# Raw disk access through network

## fernandoc1

I wish to access a hard disk that is located in a remote machine in the same way that I access local hard disks in /dev/sd*.

My idea is boot a machine with a live cd, map it's hard disk to another machine and from there use cfdisk to create the partitions, format the partitions and etc, like if I had access to a link in my machine to the /dev/hda file in the other machine.

I don't know if it is useful, but I'm curious to this, because it would enable me to some cool things here, like install an OS remotely, through a virtual machine and other sorts of things like this.

----------

## chiefbag

Why don't you just boot with a livecd and ssh to the box, thats the easiest way of doing a remote install.

----------

## xming

You should look into AoE.

----------

## fernandoc1

 *chiefbag wrote:*   

> Why don't you just boot with a livecd and ssh to the box, thats the easiest way of doing a remote install.

 

I wanna try something more complicated in order to know a little more about thing that I haven't tried yet.

----------

## aztech

This is easy to do if your remote machine can serve you iSCSI

and if you have an iSCSI initiator on the liveCD.

edit: http://en.gentoo-wiki.com/wiki/ISCSI

----------

## fernandoc1

Is it possible to create a link in the other machine that redirects all read/write commands to the other machine?

----------

## aztech

 *fernandoc1 wrote:*   

> Is it possible to create a link in the other machine that redirects all read/write commands to the other machine?

 

Can you explain?

Basicly what iSCSI does ...

Target: a NAS/SAN/Server/Computer that can share a folder, or a whole harddrive vie ethernet as a raw blockdevice to a client (initiator)

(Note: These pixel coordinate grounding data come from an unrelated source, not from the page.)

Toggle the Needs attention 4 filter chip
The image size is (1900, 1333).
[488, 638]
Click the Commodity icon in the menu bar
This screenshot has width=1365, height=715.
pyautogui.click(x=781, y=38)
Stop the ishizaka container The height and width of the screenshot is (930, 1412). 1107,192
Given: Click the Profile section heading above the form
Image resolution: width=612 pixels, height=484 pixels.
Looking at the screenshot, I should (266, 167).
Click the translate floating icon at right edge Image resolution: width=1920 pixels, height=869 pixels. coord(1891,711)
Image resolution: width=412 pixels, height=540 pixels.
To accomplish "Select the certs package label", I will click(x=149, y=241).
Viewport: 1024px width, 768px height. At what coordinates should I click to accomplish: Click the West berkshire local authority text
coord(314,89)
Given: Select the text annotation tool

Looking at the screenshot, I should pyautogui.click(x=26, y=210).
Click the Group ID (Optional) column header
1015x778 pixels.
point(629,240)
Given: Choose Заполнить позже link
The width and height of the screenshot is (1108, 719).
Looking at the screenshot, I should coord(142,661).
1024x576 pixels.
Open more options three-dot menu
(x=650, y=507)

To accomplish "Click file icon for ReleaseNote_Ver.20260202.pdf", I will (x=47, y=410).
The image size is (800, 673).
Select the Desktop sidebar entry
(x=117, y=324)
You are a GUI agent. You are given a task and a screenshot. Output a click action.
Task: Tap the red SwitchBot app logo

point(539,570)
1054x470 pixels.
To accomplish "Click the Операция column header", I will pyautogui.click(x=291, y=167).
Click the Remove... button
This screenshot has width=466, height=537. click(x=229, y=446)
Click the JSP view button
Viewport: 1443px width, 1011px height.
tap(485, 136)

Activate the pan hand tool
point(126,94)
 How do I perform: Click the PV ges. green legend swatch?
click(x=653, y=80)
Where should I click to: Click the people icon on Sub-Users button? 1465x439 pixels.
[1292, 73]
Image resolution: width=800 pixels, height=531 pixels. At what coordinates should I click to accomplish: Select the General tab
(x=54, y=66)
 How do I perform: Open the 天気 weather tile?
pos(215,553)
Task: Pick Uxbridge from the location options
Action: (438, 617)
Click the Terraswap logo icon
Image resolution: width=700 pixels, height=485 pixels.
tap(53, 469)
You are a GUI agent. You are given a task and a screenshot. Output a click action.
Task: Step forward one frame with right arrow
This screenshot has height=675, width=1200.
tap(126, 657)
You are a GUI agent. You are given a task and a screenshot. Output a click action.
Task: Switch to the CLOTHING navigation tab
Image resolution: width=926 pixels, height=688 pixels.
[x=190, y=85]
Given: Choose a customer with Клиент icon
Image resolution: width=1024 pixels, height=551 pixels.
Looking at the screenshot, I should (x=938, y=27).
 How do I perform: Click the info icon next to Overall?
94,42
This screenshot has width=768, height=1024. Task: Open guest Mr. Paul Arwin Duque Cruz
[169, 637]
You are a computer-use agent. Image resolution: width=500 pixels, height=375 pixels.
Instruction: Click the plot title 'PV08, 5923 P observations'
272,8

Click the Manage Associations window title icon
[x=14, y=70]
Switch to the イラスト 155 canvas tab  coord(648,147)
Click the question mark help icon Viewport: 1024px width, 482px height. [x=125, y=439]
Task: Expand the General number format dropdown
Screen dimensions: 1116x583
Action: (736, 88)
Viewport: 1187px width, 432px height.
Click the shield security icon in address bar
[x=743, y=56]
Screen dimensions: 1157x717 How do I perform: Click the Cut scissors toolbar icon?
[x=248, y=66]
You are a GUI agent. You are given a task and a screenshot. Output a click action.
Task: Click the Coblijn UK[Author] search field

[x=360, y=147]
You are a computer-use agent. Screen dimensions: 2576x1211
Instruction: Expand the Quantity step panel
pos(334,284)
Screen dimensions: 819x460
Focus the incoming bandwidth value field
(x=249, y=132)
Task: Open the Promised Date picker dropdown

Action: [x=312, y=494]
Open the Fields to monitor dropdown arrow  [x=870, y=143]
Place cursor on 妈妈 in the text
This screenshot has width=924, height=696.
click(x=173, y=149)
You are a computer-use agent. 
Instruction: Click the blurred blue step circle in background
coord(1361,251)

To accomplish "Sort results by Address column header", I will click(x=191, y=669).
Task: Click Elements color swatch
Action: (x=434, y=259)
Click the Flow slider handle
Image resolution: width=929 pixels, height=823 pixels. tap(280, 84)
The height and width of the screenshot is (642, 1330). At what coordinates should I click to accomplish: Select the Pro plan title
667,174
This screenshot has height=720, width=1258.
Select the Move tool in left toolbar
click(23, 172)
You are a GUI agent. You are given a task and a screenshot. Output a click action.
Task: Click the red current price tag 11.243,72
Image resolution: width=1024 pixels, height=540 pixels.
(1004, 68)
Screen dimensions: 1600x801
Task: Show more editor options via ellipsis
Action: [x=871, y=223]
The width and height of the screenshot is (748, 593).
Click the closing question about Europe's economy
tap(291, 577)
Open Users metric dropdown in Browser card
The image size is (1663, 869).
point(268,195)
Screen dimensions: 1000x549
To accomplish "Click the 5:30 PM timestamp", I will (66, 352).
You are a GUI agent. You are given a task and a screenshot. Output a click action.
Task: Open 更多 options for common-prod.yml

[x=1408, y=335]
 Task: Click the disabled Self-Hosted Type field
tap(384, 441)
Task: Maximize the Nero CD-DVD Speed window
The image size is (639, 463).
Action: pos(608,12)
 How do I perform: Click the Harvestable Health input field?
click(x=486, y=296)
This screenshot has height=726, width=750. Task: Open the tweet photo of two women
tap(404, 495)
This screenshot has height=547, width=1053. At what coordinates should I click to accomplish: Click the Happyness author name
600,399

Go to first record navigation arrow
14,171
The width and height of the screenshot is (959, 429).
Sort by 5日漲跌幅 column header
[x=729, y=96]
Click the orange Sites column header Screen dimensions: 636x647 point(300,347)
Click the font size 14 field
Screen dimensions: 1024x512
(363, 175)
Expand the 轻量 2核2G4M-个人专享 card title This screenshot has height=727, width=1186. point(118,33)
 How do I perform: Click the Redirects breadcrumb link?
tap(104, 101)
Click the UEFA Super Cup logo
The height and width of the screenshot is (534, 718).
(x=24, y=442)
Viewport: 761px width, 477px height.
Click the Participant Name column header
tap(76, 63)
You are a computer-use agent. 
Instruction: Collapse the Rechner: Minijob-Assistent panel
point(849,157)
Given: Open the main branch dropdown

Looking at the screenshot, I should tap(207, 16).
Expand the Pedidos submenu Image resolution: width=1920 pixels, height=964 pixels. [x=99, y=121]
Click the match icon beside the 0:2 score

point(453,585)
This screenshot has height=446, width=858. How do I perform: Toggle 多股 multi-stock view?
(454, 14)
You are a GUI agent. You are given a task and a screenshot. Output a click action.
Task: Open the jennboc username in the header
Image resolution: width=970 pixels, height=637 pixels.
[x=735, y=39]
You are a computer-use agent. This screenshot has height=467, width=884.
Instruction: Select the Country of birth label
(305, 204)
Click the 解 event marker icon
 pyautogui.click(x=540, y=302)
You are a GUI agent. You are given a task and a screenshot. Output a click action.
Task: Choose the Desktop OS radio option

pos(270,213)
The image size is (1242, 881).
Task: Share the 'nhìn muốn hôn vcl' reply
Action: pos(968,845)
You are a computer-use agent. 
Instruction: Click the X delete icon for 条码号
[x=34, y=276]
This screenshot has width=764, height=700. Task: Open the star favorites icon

Initiator: a daemon running on the clientmachine, to "initiate" a connection to a iSCSI target.

The initiator is using the target by sending lowlevel SCSI/ATA commands över ethernet, to access the shared device/folder.

----------

## fernandoc1

Hehehehe, many thanks for your support.

I have done what I was thinking.

Here is a document of what I've done to make things work, using Ubuntu.

https://docs.google.com/document/pub?id=1GlBEpdgGX39nBMmUt4iendIrQOLP9KSkNbNfxtburoo

----------